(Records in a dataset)
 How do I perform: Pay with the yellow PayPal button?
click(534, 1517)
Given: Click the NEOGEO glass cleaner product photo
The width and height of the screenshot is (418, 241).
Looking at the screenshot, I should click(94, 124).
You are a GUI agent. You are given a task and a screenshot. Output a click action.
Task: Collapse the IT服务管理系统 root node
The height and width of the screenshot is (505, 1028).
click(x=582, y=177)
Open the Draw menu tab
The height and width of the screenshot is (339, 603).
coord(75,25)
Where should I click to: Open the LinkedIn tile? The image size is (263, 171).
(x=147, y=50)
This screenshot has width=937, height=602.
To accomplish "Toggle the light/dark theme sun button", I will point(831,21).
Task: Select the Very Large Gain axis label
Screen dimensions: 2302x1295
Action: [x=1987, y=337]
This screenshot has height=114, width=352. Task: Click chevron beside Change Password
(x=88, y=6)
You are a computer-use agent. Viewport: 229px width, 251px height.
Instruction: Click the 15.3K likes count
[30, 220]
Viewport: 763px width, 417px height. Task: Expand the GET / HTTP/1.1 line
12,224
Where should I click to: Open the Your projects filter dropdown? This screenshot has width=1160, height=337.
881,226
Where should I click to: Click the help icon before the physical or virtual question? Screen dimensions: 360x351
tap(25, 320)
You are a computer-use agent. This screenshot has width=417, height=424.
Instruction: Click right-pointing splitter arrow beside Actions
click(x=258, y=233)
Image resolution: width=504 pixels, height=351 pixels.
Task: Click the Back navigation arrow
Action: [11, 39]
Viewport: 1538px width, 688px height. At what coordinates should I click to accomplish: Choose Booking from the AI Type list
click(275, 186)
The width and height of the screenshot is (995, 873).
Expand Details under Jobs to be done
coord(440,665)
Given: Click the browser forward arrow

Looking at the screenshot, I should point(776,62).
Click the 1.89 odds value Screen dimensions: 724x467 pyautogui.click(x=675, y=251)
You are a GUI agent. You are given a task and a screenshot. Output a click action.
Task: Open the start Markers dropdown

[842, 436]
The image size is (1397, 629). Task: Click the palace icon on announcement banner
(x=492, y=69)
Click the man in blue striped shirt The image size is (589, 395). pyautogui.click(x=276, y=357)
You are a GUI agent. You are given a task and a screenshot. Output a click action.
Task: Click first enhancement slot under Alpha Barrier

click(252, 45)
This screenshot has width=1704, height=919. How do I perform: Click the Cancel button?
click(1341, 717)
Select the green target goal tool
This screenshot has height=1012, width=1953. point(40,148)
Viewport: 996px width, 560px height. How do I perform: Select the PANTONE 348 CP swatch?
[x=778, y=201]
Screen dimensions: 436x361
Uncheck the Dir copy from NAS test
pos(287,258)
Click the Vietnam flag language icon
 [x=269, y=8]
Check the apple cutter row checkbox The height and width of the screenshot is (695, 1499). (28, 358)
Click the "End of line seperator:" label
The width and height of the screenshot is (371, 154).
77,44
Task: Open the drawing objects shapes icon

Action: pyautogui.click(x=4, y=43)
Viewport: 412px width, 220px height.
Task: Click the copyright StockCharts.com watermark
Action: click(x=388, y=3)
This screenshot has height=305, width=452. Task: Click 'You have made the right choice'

● PROBLEM DESCRIPTION
Rewrite the lines above, substituting "Which spot should I click to" for every "Where should I click to" and leaving everything else unchanged.

● TASK OUTPUT
 How do I perform: Pay with the yellow PayPal button?
click(534, 1517)
Given: Click the NEOGEO glass cleaner product photo
The width and height of the screenshot is (418, 241).
Looking at the screenshot, I should click(94, 124).
You are a GUI agent. You are given a task and a screenshot. Output a click action.
Task: Collapse the IT服务管理系统 root node
The height and width of the screenshot is (505, 1028).
click(x=582, y=177)
Open the Draw menu tab
The height and width of the screenshot is (339, 603).
coord(75,25)
Which spot should I click to: Open the LinkedIn tile? The image size is (263, 171).
(x=147, y=50)
This screenshot has width=937, height=602.
To accomplish "Toggle the light/dark theme sun button", I will point(831,21).
Task: Select the Very Large Gain axis label
Screen dimensions: 2302x1295
Action: [x=1987, y=337]
This screenshot has height=114, width=352. Task: Click chevron beside Change Password
(x=88, y=6)
You are a computer-use agent. Viewport: 229px width, 251px height.
Instruction: Click the 15.3K likes count
[30, 220]
Viewport: 763px width, 417px height. Task: Expand the GET / HTTP/1.1 line
12,224
Which spot should I click to: Open the Your projects filter dropdown? This screenshot has width=1160, height=337.
881,226
Which spot should I click to: Click the help icon before the physical or virtual question? Screen dimensions: 360x351
tap(25, 320)
You are a computer-use agent. This screenshot has width=417, height=424.
Instruction: Click right-pointing splitter arrow beside Actions
click(x=258, y=233)
Image resolution: width=504 pixels, height=351 pixels.
Task: Click the Back navigation arrow
Action: [11, 39]
Viewport: 1538px width, 688px height. At what coordinates should I click to accomplish: Choose Booking from the AI Type list
click(275, 186)
The width and height of the screenshot is (995, 873).
Expand Details under Jobs to be done
coord(440,665)
Given: Click the browser forward arrow

Looking at the screenshot, I should point(776,62).
Click the 1.89 odds value Screen dimensions: 724x467 pyautogui.click(x=675, y=251)
You are a GUI agent. You are given a task and a screenshot. Output a click action.
Task: Open the start Markers dropdown

[842, 436]
The image size is (1397, 629). Task: Click the palace icon on announcement banner
(x=492, y=69)
Click the man in blue striped shirt The image size is (589, 395). pyautogui.click(x=276, y=357)
You are a GUI agent. You are given a task and a screenshot. Output a click action.
Task: Click first enhancement slot under Alpha Barrier

click(252, 45)
This screenshot has width=1704, height=919. How do I perform: Click the Cancel button?
click(1341, 717)
Select the green target goal tool
This screenshot has height=1012, width=1953. point(40,148)
Viewport: 996px width, 560px height. How do I perform: Select the PANTONE 348 CP swatch?
[x=778, y=201]
Screen dimensions: 436x361
Uncheck the Dir copy from NAS test
pos(287,258)
Click the Vietnam flag language icon
 [x=269, y=8]
Check the apple cutter row checkbox The height and width of the screenshot is (695, 1499). (28, 358)
Click the "End of line seperator:" label
The width and height of the screenshot is (371, 154).
77,44
Task: Open the drawing objects shapes icon

Action: pyautogui.click(x=4, y=43)
Viewport: 412px width, 220px height.
Task: Click the copyright StockCharts.com watermark
Action: click(x=388, y=3)
This screenshot has height=305, width=452. Task: Click 'You have made the right choice'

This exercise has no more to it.